1. New York City, NY - 8,804,190
2. Los Angeles, CA - 3,976,322
3. Chicago, IL - 2,746,388
4. Houston, TX - 2,304,580
5. Philadelphia, PA - 1,608,162
6. San Antonio, TX - 1,5
")
# [
# 1. NEW YORK City, NY - 8,804,190
# 2. LOS ANGELES , CA - 3,976,322
# 3. CHICAGO , IL - 2,746,388
# 4. Houston, TX - 2,304,580
# 5. Philadelphia, PA - 1,608,162
# 6. San Antonio, TX - 1,5
# ]
Here is the "full form" of the last result
_.raku
# $["\n1. ", "NEW YORK", " City, NY - 8,804,190\n2. ", "LOS ANGELES", ", CA - 3,976,322\n3. ", "CHICAGO", ", IL - 2,746,388\n4. Houston, TX - 2,304,580\n5. Philadelphia, PA - 1,608,162\n6. San Antonio, TX - 1,5\n"]
Sub-parsing with WhateverCode
With the parser spec WhateverCode
an attempt is made to extract dates, JSON expressions, numbers, and Booleans (in that order).
Here is an example:
get-sub-parser(WhateverCode).subparse('
Is it true that the JSON expression {"date": "2023-03-08", "rationalNumber": "11/3"} contains the date 2023-03-08 and the rational number 11/3?
').raku
# $["\nIs it", Bool::True, "that the JSON expression", {:date("2023-03-08"), :rationalNumber("11/3")}, "contains the date", DateTime.new(2023,3,8,0,0,0), "and the rational number", <11/3>, "?\n"]
Processing LLM outputs
A primary motivation for creating this package is the post-processing the outputs of Large Language Models (LLMs), [AA1, AAp1, AAp2, AAp3].

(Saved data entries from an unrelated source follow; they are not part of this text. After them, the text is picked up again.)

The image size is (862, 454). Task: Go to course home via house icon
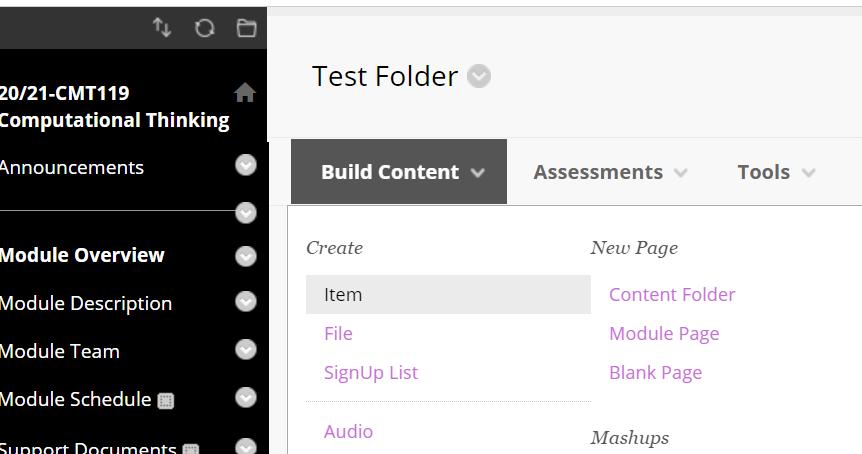click(245, 92)
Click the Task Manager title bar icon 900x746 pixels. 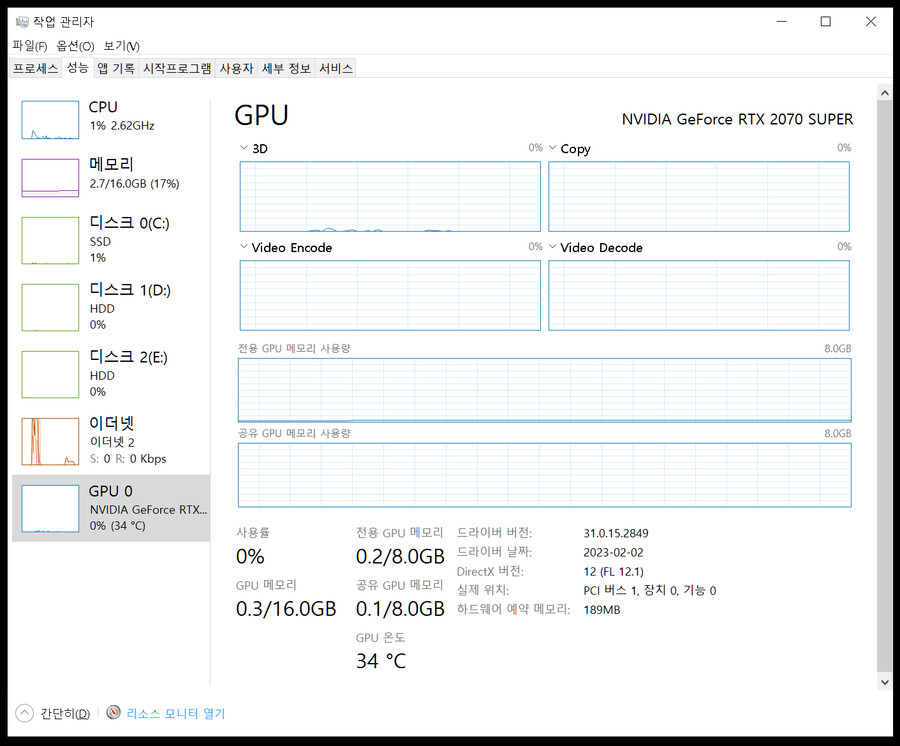(22, 22)
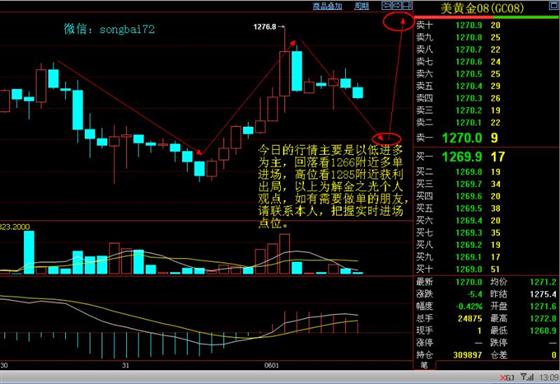
Task: Open the 周期 period selector link
Action: coord(361,6)
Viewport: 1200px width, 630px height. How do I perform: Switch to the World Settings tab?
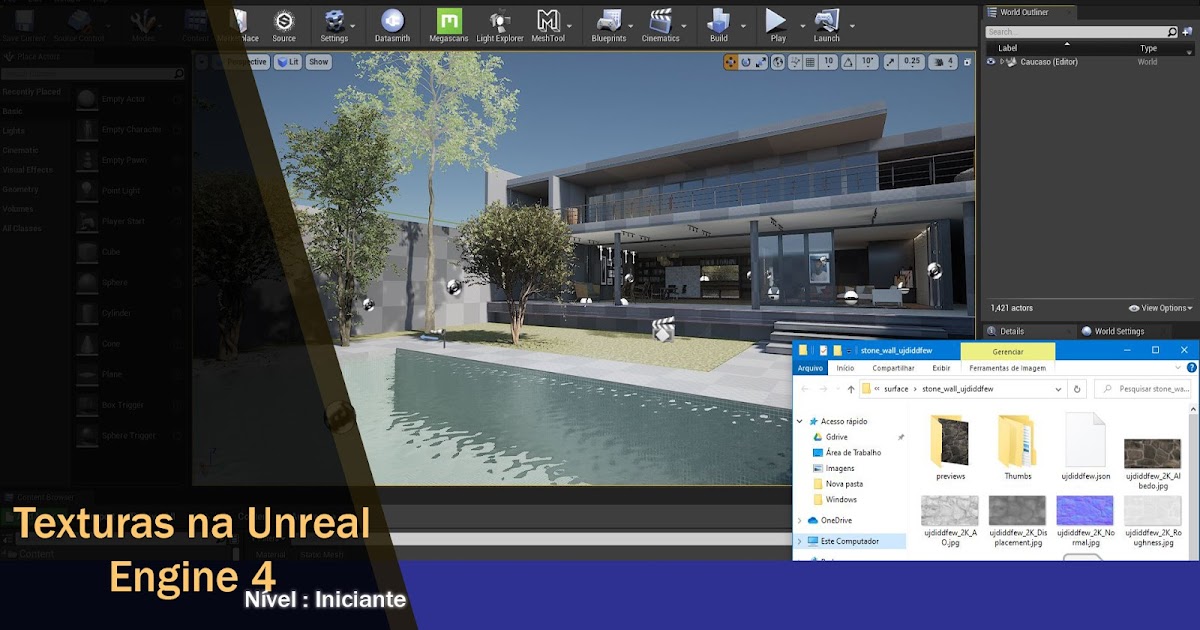[x=1113, y=330]

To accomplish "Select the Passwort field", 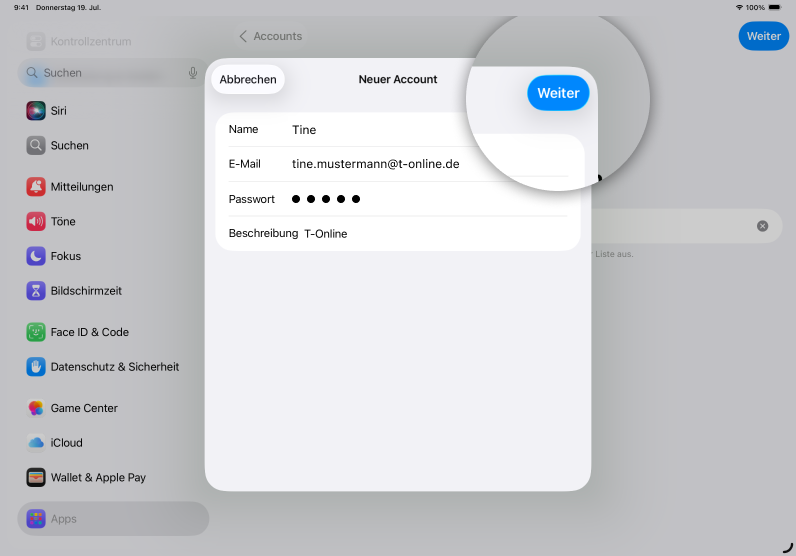I will [400, 199].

Here is an example of creating a LLM-function and its invocation over a string:
use LLM::Functions;
my &fs = llm-function(
{"What is the average speed of $_ ?"},
llm-evaluator => llm-configuration(
'PaLM',
prompts => 'You are knowledgeable engineer and you give concise, numeric answers.'));
say &fs('car in USA highway');
# 79.5 mph
Here is the corresponding interpretation using sub-parsers:
get-sub-parser('Numeric').subparse(_.trim).raku;
# $[79.5, "mph"]
Here is a more involved example in which:
An LLM is asked to produce a certain set of events in JSON format
The JSON fragment of the result is parsed
The obtained list of hashes is transformed into Mermaid-JS timeline diagram
my &ft = llm-function(
{"What are the $^a most significant events of $^b? Give the answer with date-event pairs in JSON format."},
form => get-sub-parser('JSON'),
llm-evaluator => llm-configuration('PaLM', max-tokens => 500));
my @ftRes = |&ft(9, 'WWI');
@ftRes = @ftRes.grep({ $_ !~~ Str });
# [{date => 1914-07-28, event => Austria-Hungary declares war on Serbia} {date => 1914-07-29, event => Germany declares war on Russia} {date => 1914-07-30, event => France declares war on Germany} {date => 1914-08-01, event => Great Britain declares war on Germany} {date => 1914-08-04, event => Japan declares war on Germany} {date => 1914-11-09, event => First Battle of Ypres} {date => 1915-05-07, event => Second Battle of Ypres} {date => 1916-07-01, event => Battle of the Somme} {date => 1917-03-08, event => United States declares war on Germany}]
my @timeline = ['timeline', 'title WW1 events'];
for @ftRes -> $record {
@timeline.append( "{$record<date>} : {$record<event>}");
}
@timeline.join("\n\t")
References
Articles
[AA1] Anton Antonov, "LLM::Functions", (2023), RakuForPrediction at WordPress.
Packages
[AAp1] Anton Antonov, LLM::Functions Raku package, (2023), GitHub/antononcube.
[AAp2] Anton Antonov, WWW::OpenAI Raku package, (2023), GitHub/antononcube.
[AAp3] Anton Antonov, WWW::PaLM Raku package, (2023), GitHub/antononcube.